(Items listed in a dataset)
+ + +

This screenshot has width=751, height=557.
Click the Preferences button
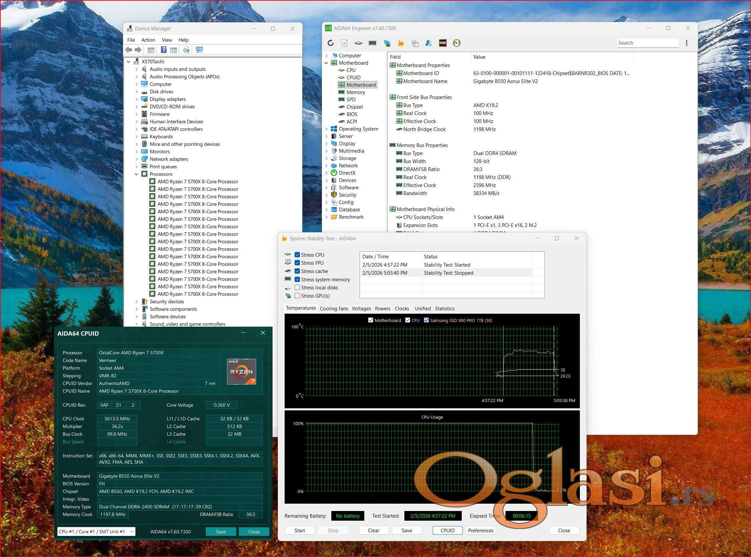pos(480,531)
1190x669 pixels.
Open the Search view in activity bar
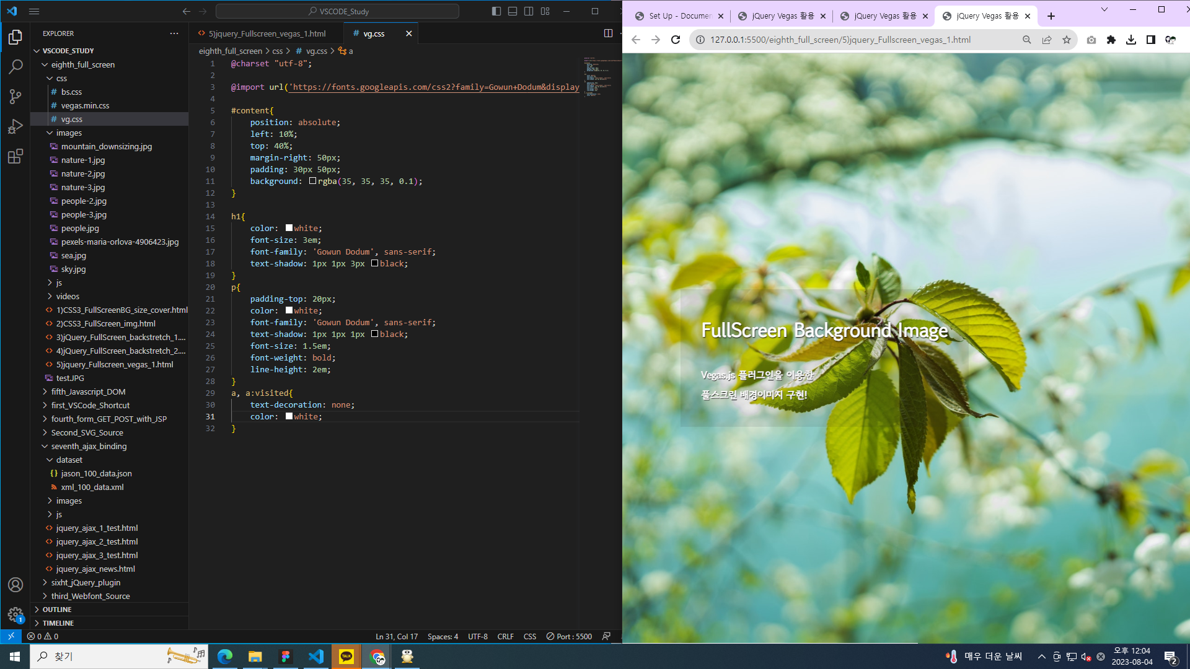(15, 66)
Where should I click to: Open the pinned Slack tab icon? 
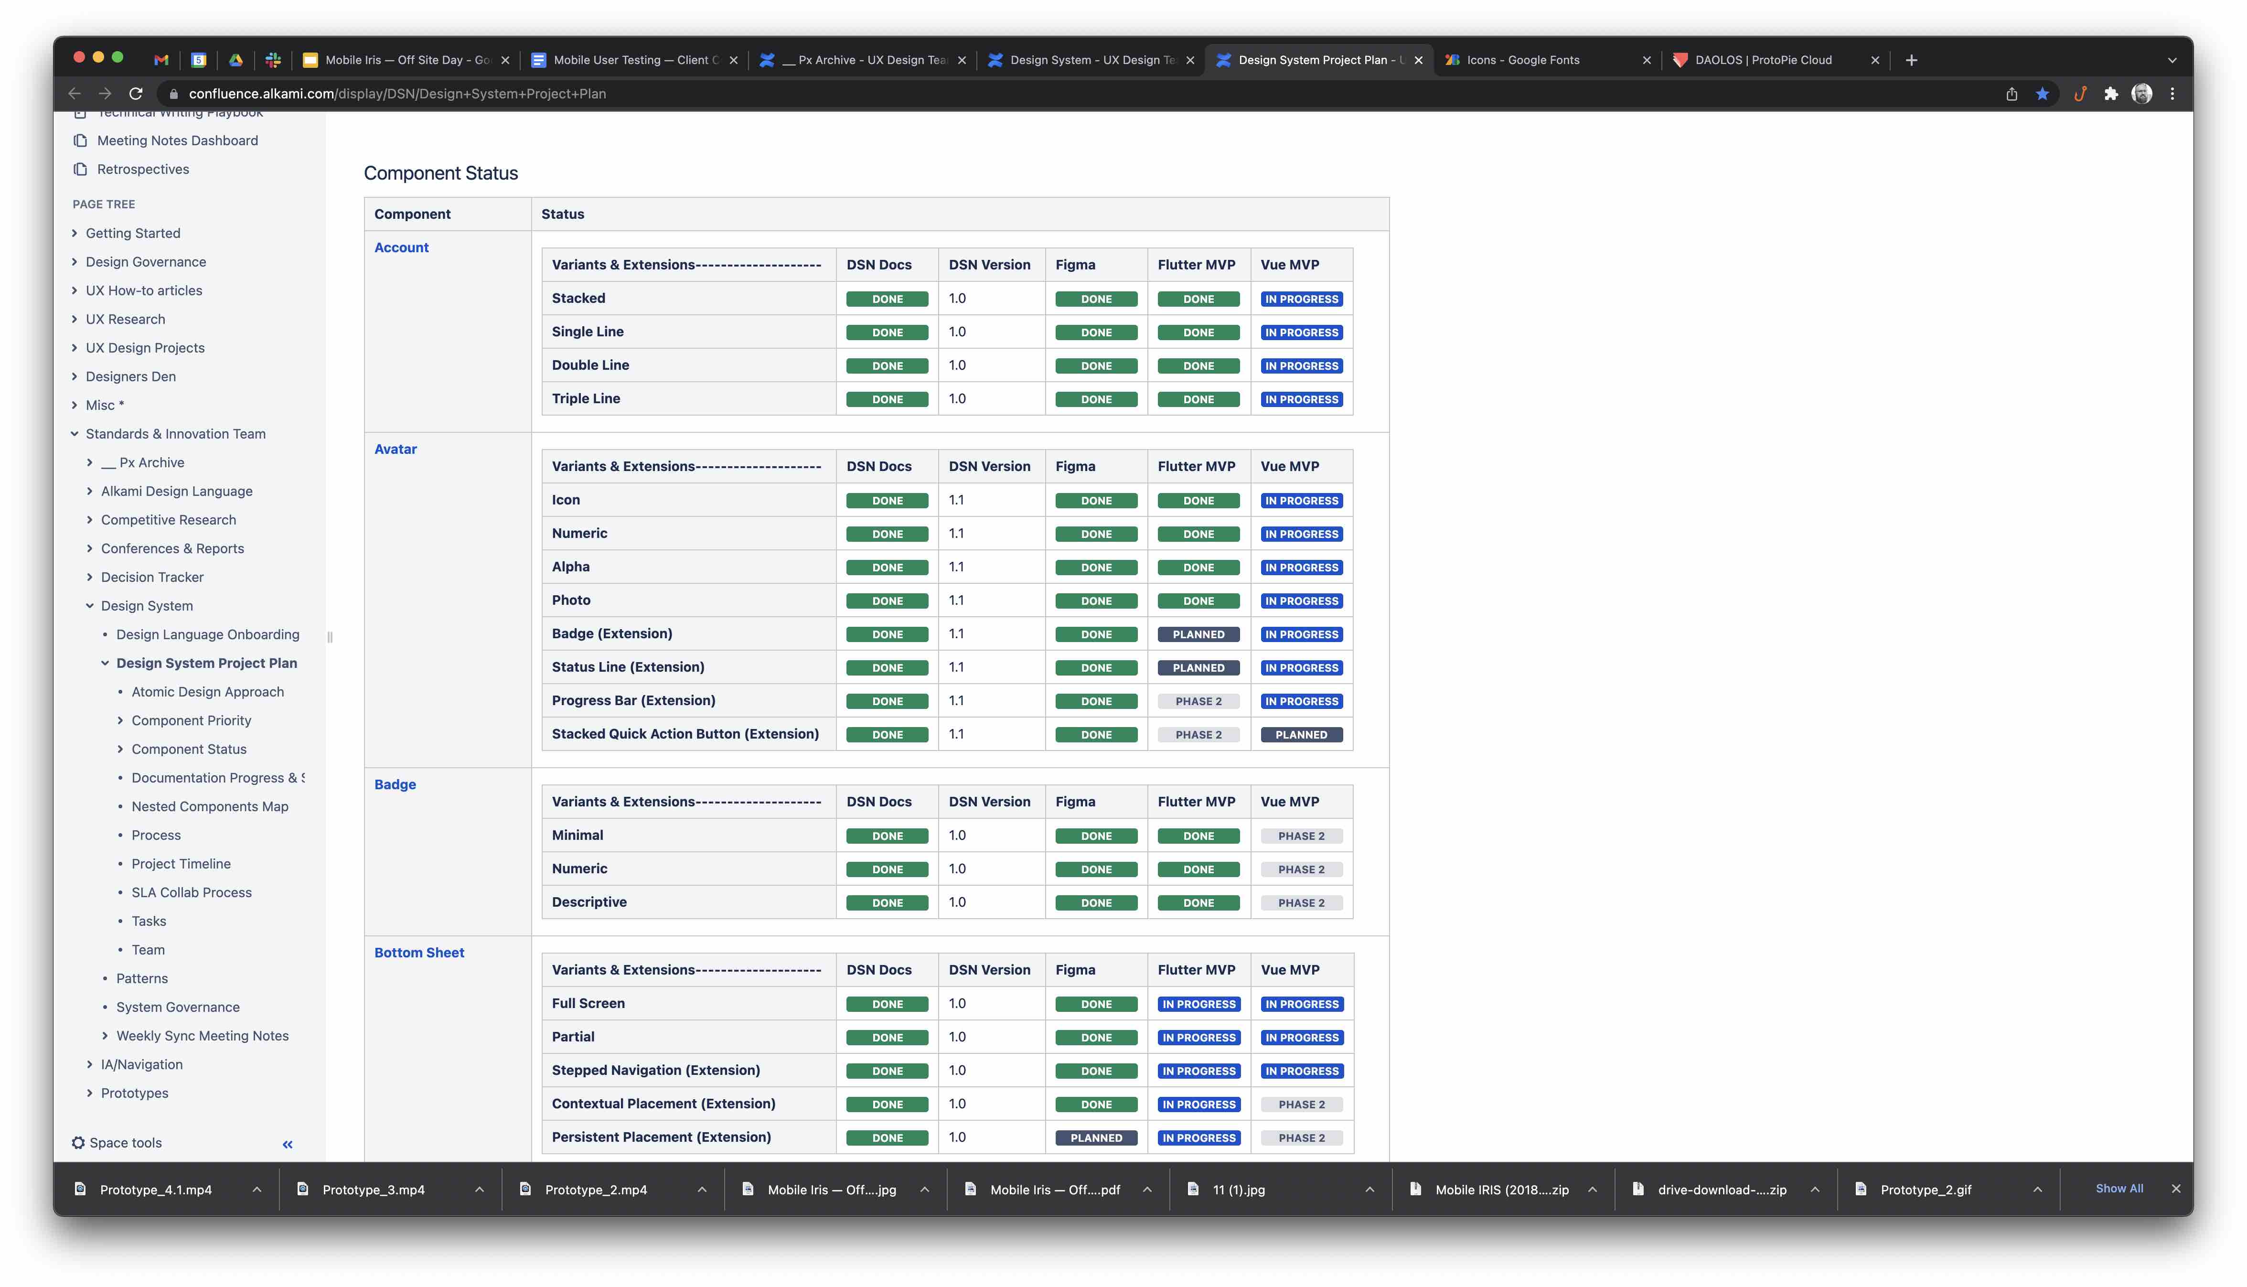[273, 60]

+ + +

Work task:
Please retype every entry above exactly, leaving out any picture.

Answer to this exercise:
This screenshot has width=751, height=557.
Click the Preferences button
pos(480,531)
1190x669 pixels.
Open the Search view in activity bar
(15, 66)
Where should I click to: Open the pinned Slack tab icon? 
[273, 60]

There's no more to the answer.